11 December 2010

Flying the Dragon

SpaceX successfully launched their Falcon 9 rocket, carrying the Dragon spacecraft into orbit. With all due respect to Burt Rutan and the folks at Scaled Composites, this is a much more significant event, as putting a craft into orbit and successfully recovering it is a much more difficult task than a sub-orbital hop.

What is interesting to me is that the next flight is scheduled for 12 April 2011, which will be the fiftieth anniversary of the first manned flight and the thirtieth anniversary of the first flight of the space shuttle.

It's hard to believe that it's been thirty years for the shuttle. Many of my coworkers weren't even born when it first flew, yet for me it seems to be only a moment. What's even harder (and more painful) to believe is that it only took twenty years to go from Vostok 1 to Columbia, but that the last thirty years has taken us from Columbia to soon to be nothing at all.

The darkness of space is nothing more than the veil of willful ignorance. How many of today's engineers and scientists were inspired by watching those early launches? What will inspire the builders of the future?
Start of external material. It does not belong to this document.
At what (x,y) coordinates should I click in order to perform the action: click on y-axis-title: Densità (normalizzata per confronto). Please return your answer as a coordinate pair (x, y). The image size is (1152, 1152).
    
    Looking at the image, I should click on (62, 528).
For Elon Musk and his crew, I congratulate and thank you. In your honor, I think that I'll break open my copy of Heinlein's The Man Who Sold the Moon.

Godspeed, Falcon.

Tradition

I think that most sporting traditions are over-hyped. You hear all the time about how the rivalry between team X and team Y is one of the greatest in sports and then the teams switch conferences and it's no longer so important. Alternately, one team could go into the tank for a decade, which puts a damper on the enthusiasm. Finally, (and let's face it) sports is a business and business does what business must.
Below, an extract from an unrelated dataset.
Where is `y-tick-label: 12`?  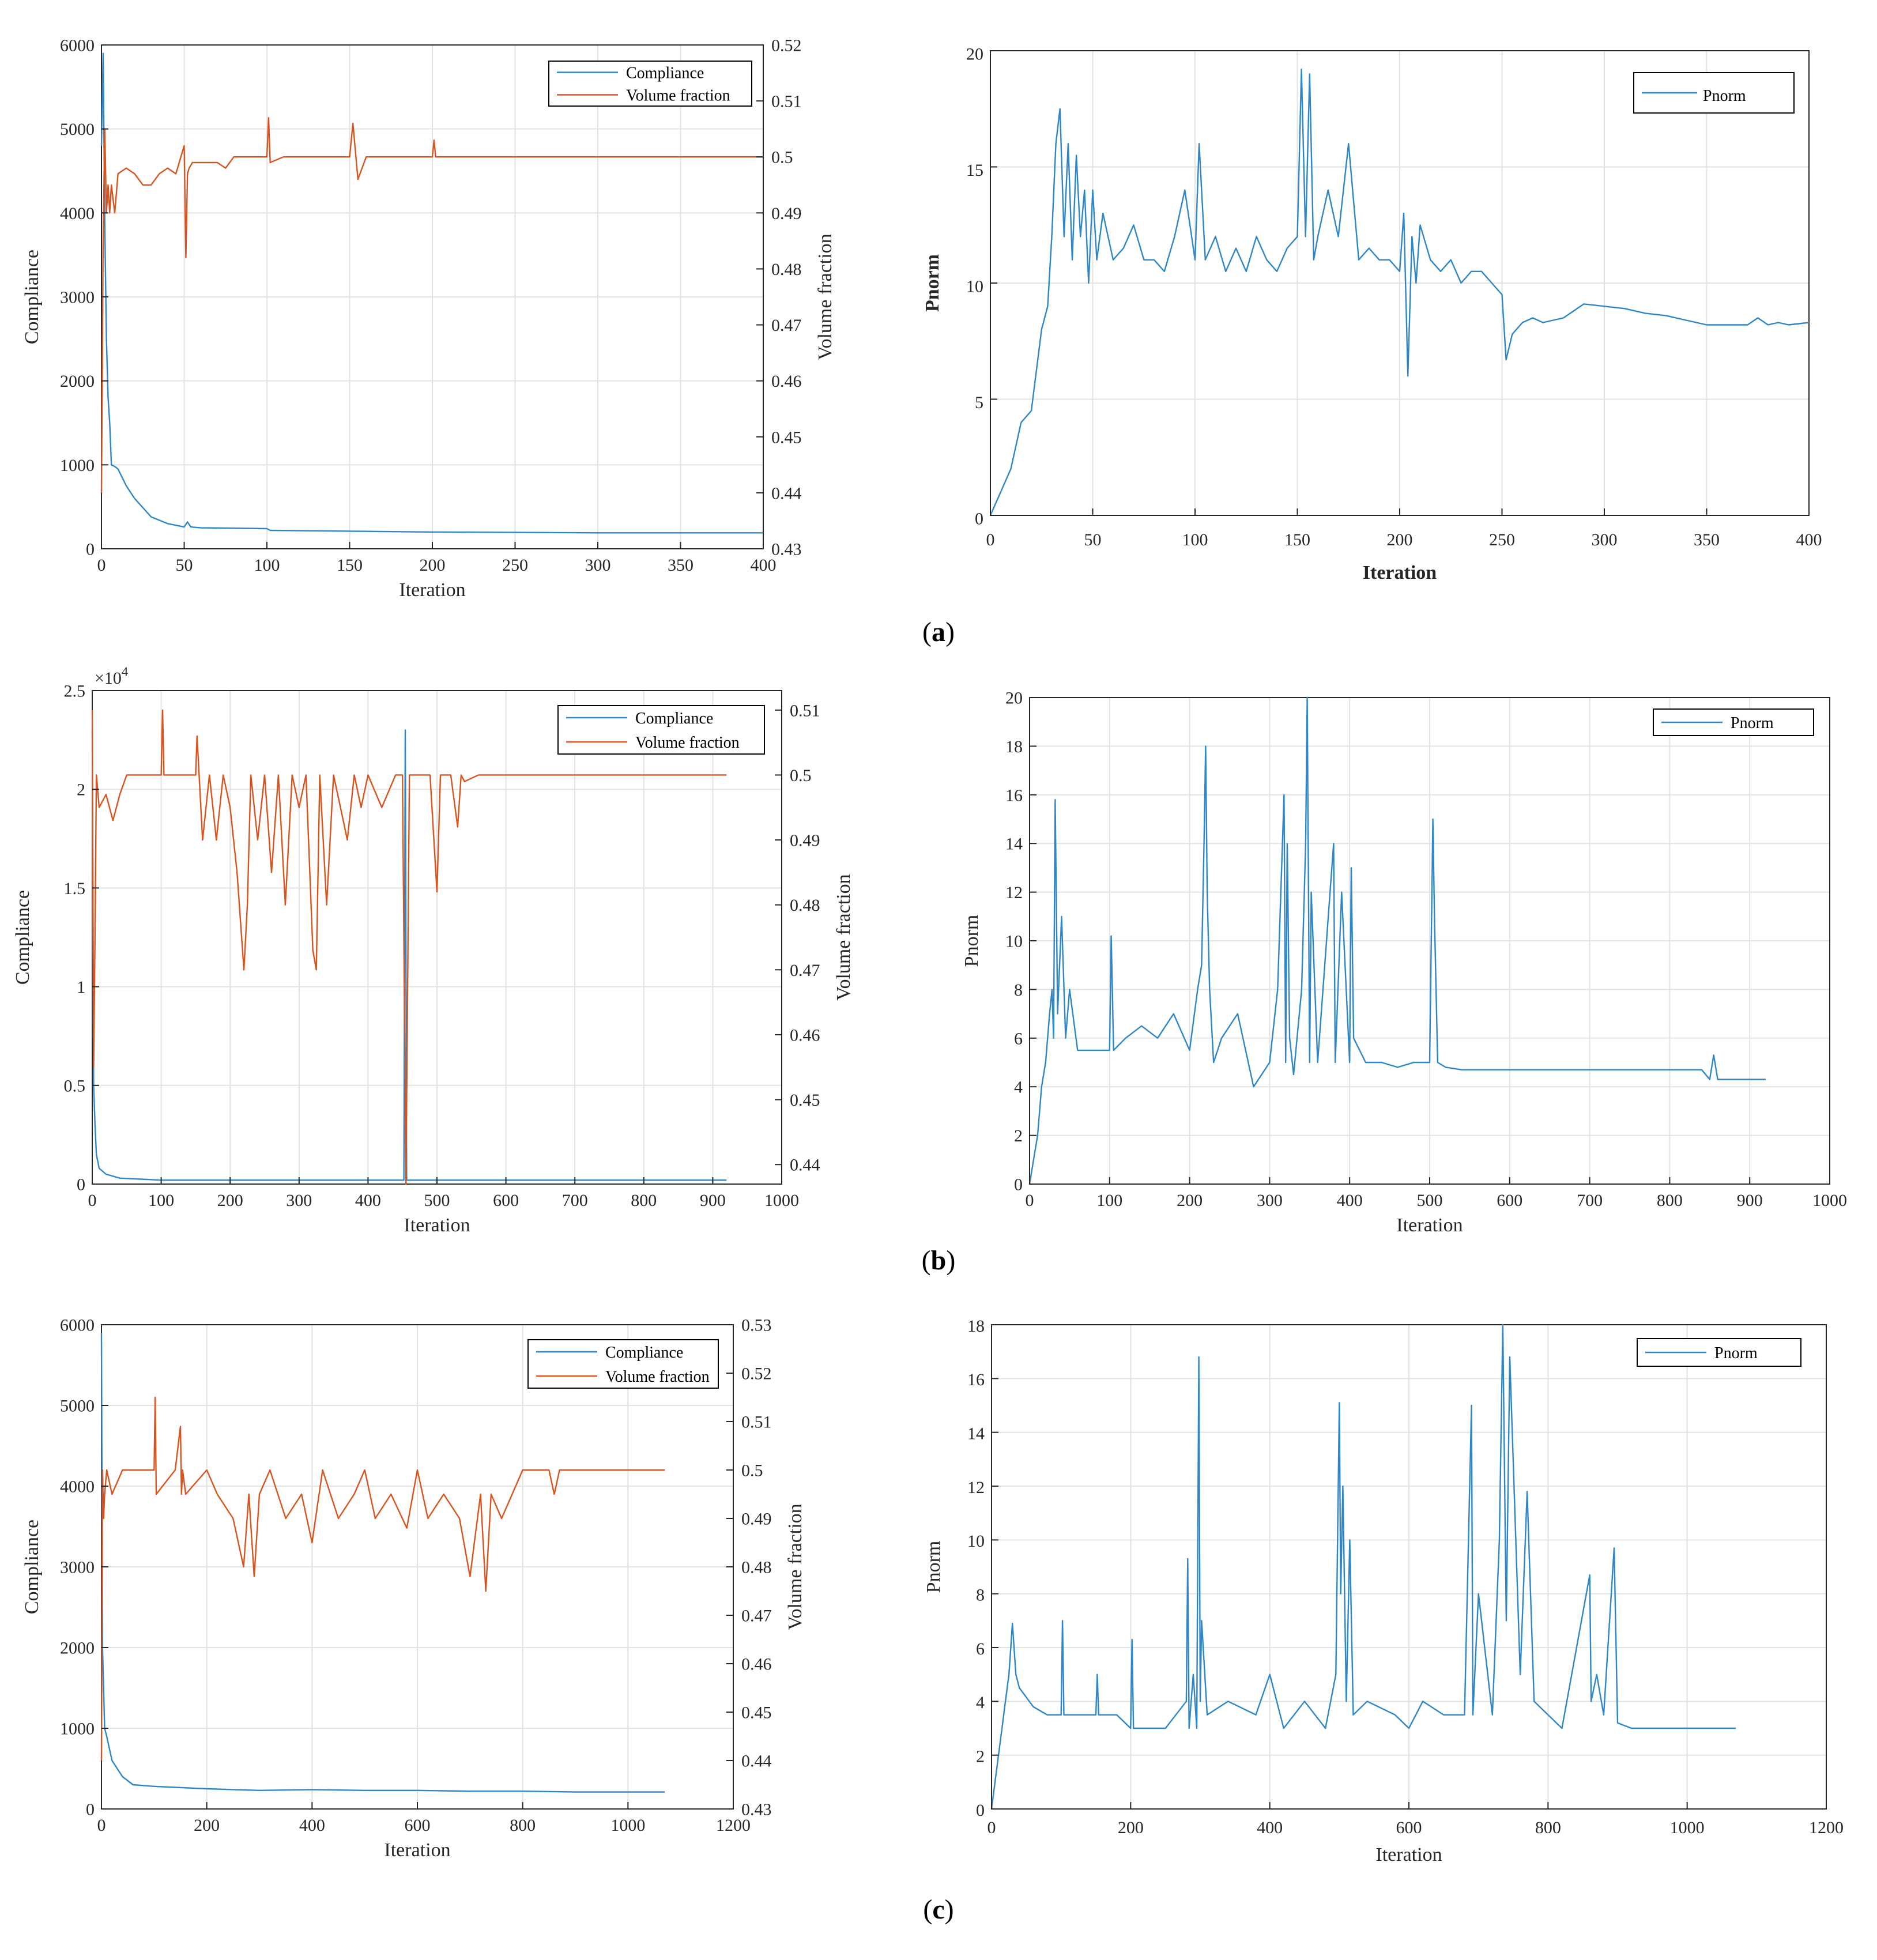
y-tick-label: 12 is located at coordinates (976, 1487).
One of the few sporting traditions that I truly support is the Army-Navy football game. This isn't because of the great players or the quality of play; for the most part neither school attracts the best players and neither is likely to challenge for whatever passes as the national championship. Nor is it because of the importance of the game; nothing of any real meaning will be decided on the field.

Instead, it is a great tradition precisely because it is a trivial event. When the United States is at war, many of the young men on the field will face opponents for whom the stakes are literally life and death very soon. They will have the opportunity to make critical decisions that could alter the fate of nations and they will be commanding dozens and then hundreds of other young men and women. But for one day each winter, all of this lies far ahead of them and all that matters for the hundred or so men on each team and the few thousand of their fellows in the stands is winning a football game.

How could any sporting event have a greater tradition than that?